Characteristics of the raindrop size distribution in tropical continental squall lines observed in Darwin, Australia

Disdrometer data measured during the passage of tropical continental squall lines in Darwin, Australia, are analyzed to study characteristics of raindrop size distribution (DSD). Fifteen continental squall lines were selected for the DSD analysis. An observed squall line was partitioned into three regions based on radar reflectivity pattern, namely, convective line, stratiform, and reflectivity trough. A convective line was further partitioned into the convective center, leading edge, and trailing edge using a threshold rain rate of 20 mm h(-1).
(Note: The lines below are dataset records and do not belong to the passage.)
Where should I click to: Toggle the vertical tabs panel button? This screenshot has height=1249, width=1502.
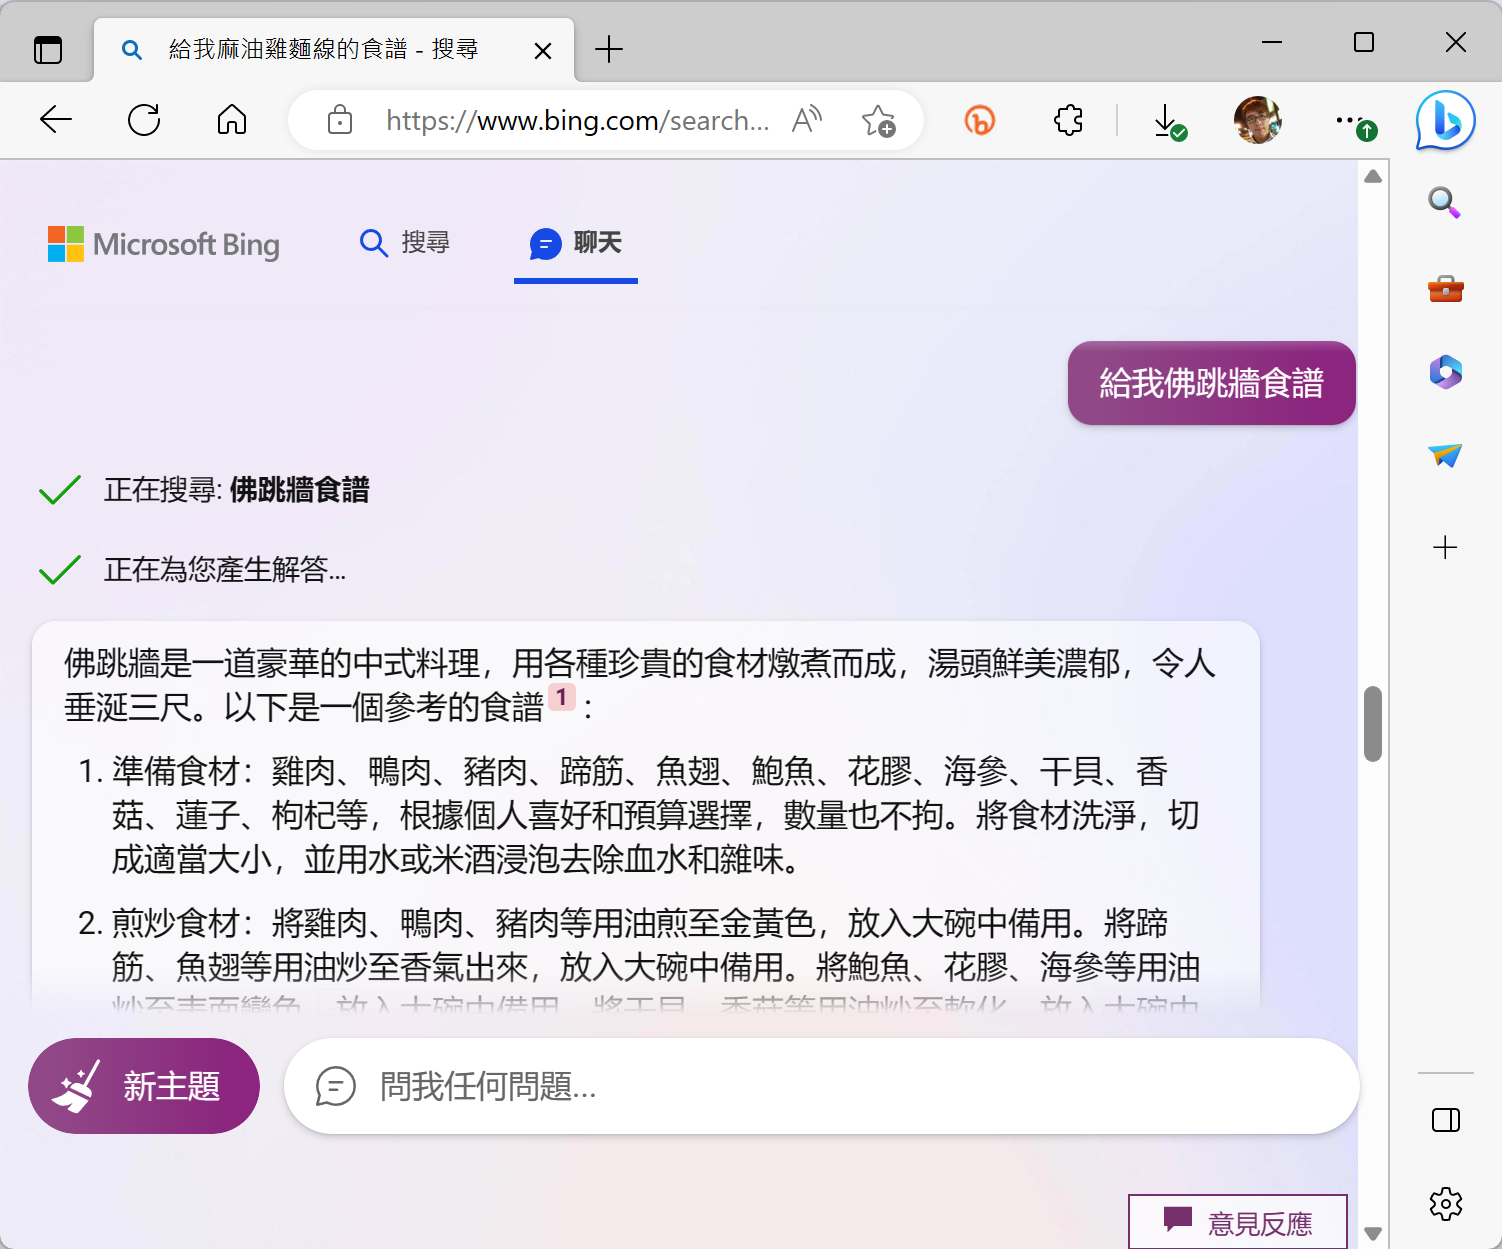48,49
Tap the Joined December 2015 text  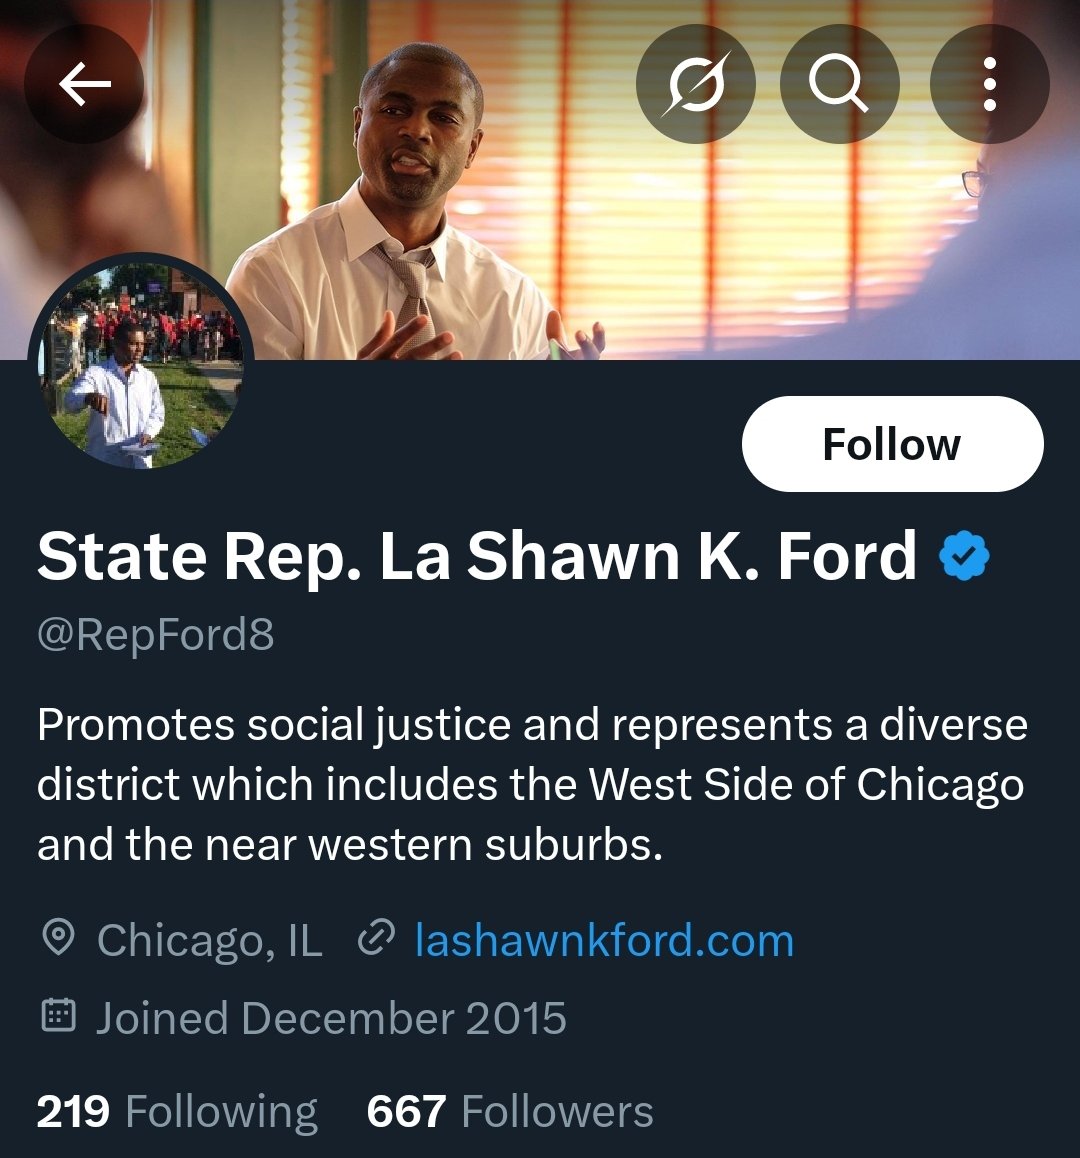331,1019
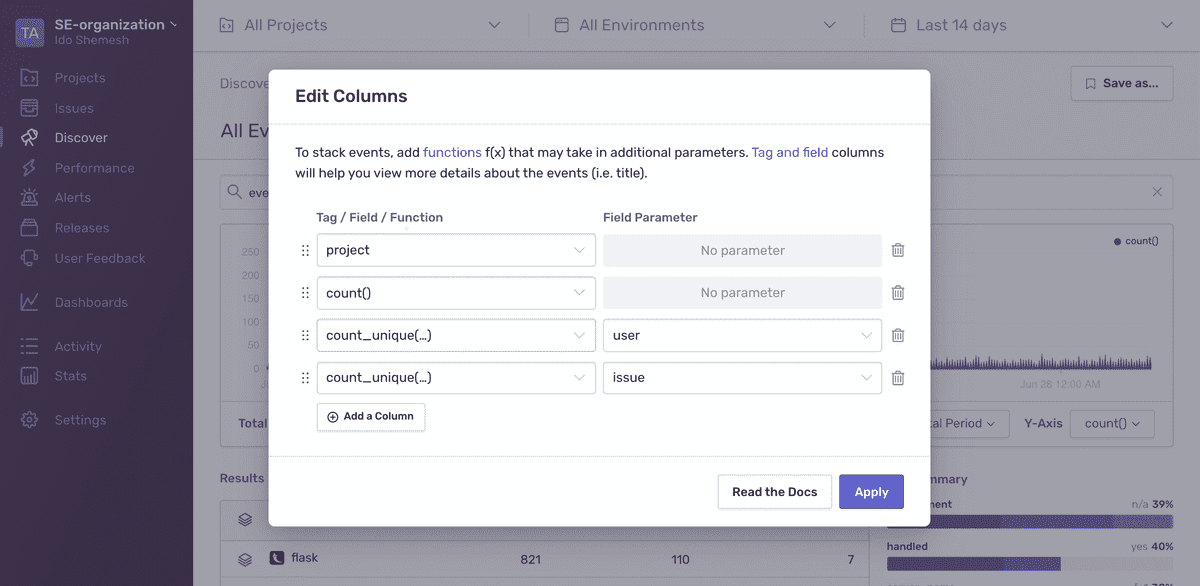Apply the edited columns
Screen dimensions: 1200x586
pos(871,492)
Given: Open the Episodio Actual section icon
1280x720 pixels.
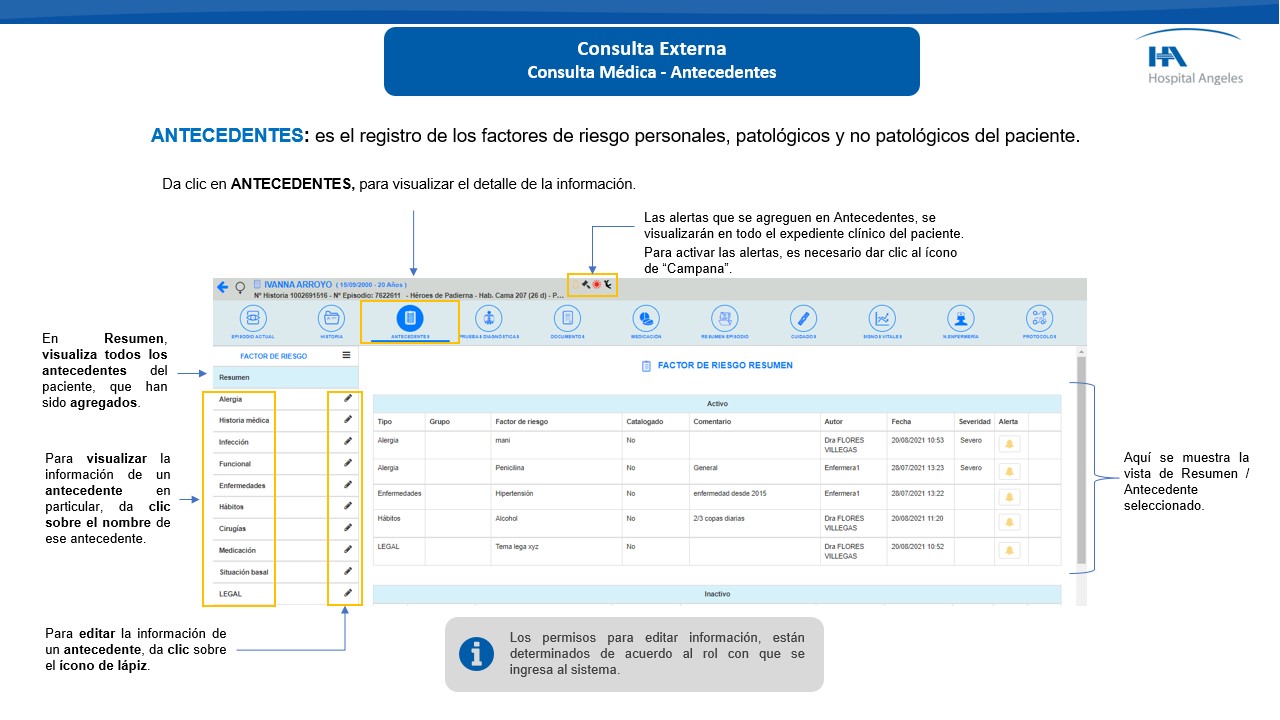Looking at the screenshot, I should [251, 318].
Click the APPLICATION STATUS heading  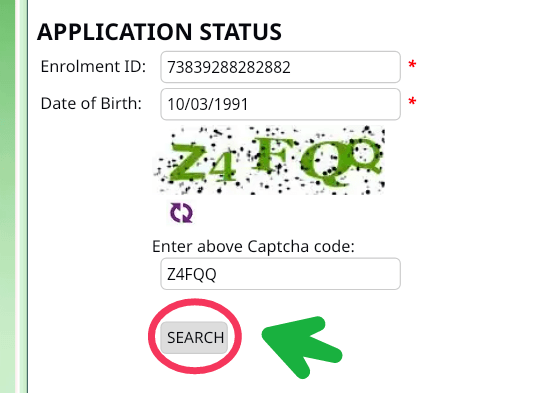[159, 32]
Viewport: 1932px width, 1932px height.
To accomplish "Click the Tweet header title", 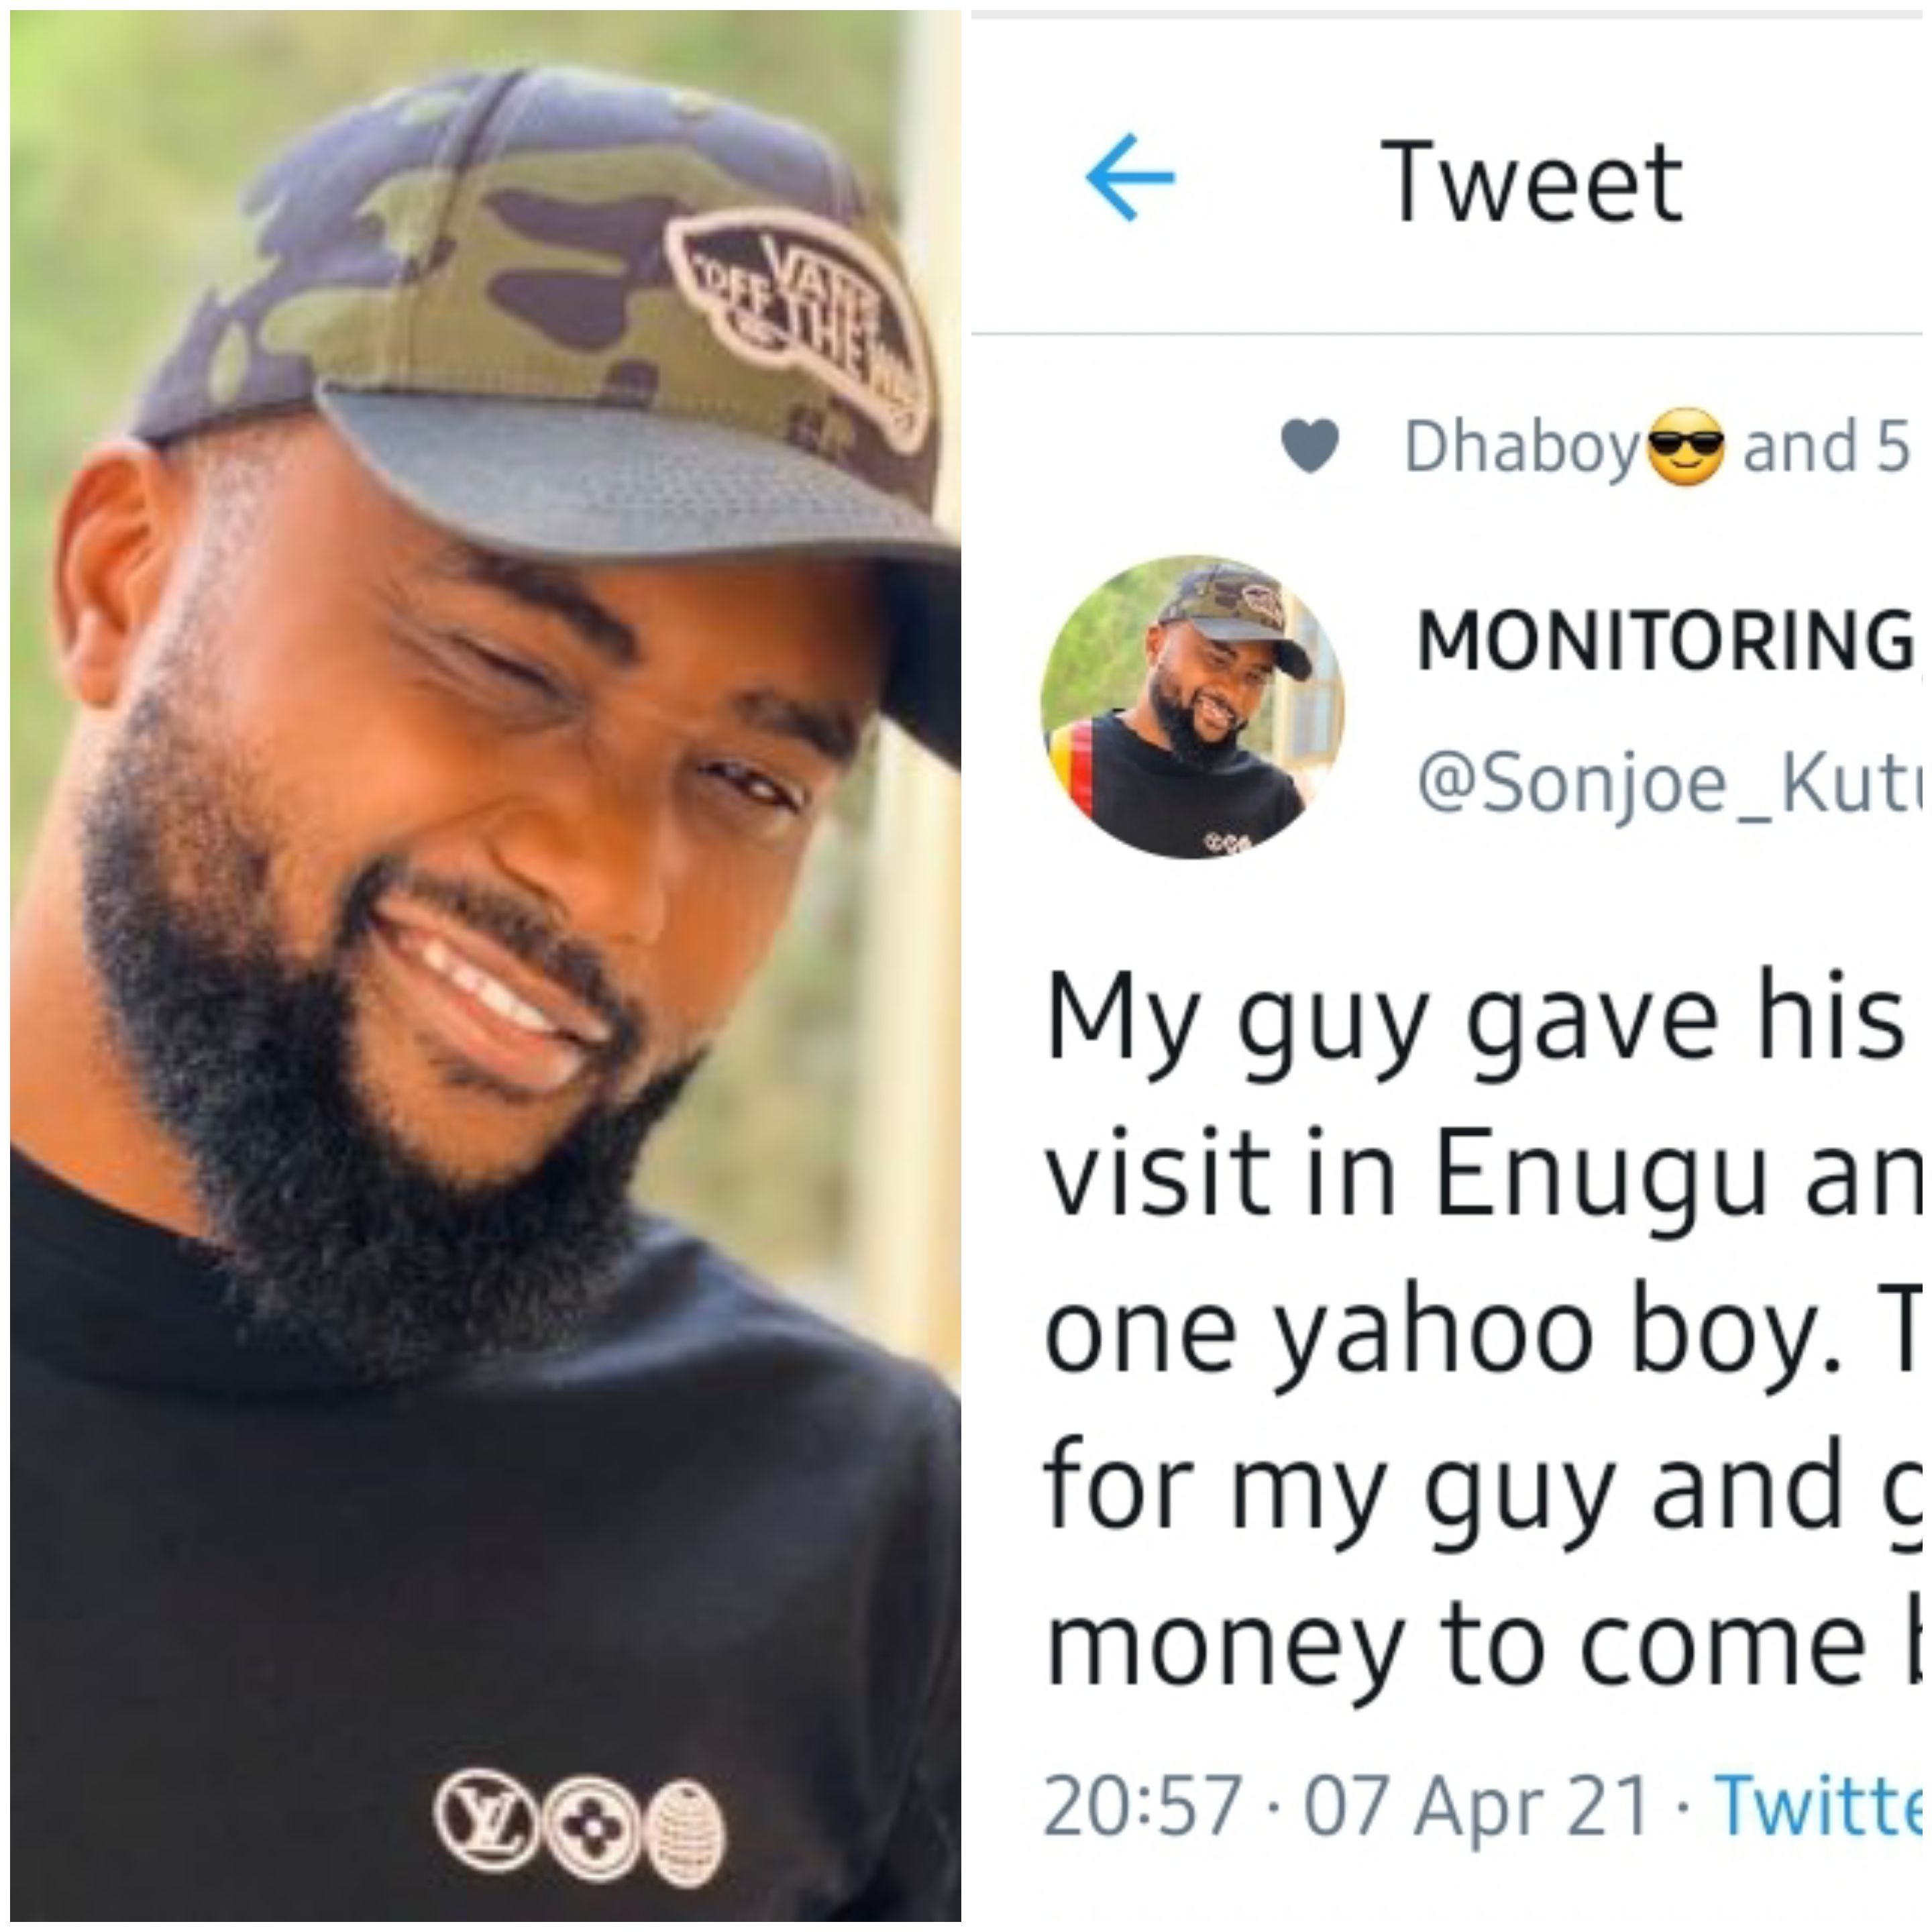I will coord(1531,182).
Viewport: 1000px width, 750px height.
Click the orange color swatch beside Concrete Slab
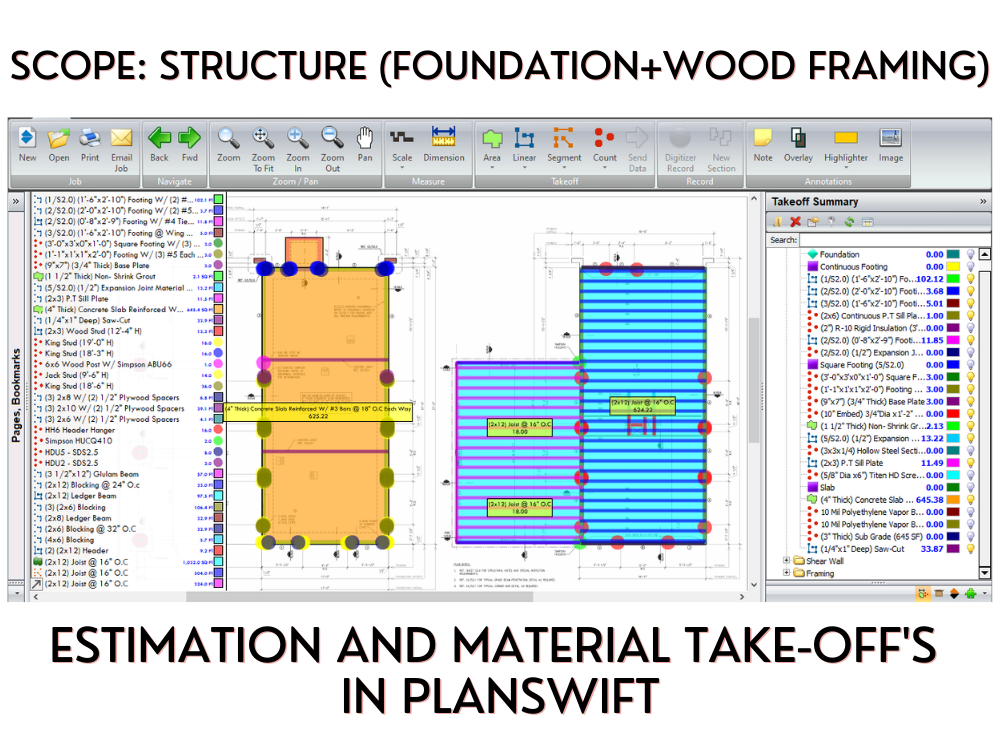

Statistics of modified gamma DSD parameters obtained by a least squares fitting method show distinct differences between the convective-center and the stratiform regions; the shape of DSD for the convective center is convex upward, but it is more exponential for the stratiform region; the intercept parameter N-0 of the modified gamma function for the convective center and the reflectivity trough tends to be larger than that for the stratiform region, also. The observed drop size distributions are normalized to remove the effect of differences in rainfall rate. Gamma distributions then are least squares fitted to the normalized DSD data to show distinct differences between the convective-center and the stratiform regions; the characteristics of the trailing-edge and reflectivity-trough regions are equivalent to those of the convective center. DSD changes associated with the rainwater content variations are calculated using the obtained normalized gamma DSD function and the observed D-0-M relationship. The simulation demonstrates that the stratiform region is characterized by a larger drop spectrum (i.e., the maximum drop diameter and the median volume diameter are larger for the stratiform region than the convective center and the reflectivity trough for DSD with the same rainwater content). The Waldvogel "N-0 jump'' is clearly shown, and the large drop spectrum for the stratiform region suggests the importance of the aggregation mechanism above the melting level in the stratiform region. The difference in the DSD for the convective-center and the stratiform regions causes systematic differences in Z-R relationships (Z = AR(b)). A larger value for coefficient A in the stratiform region is found, but values of A and b change case by case; an inverse relationship between A and b (A = 10(3.22) b (-6.25)) is found for rainfall in the convective-center and the trailing-edge regions.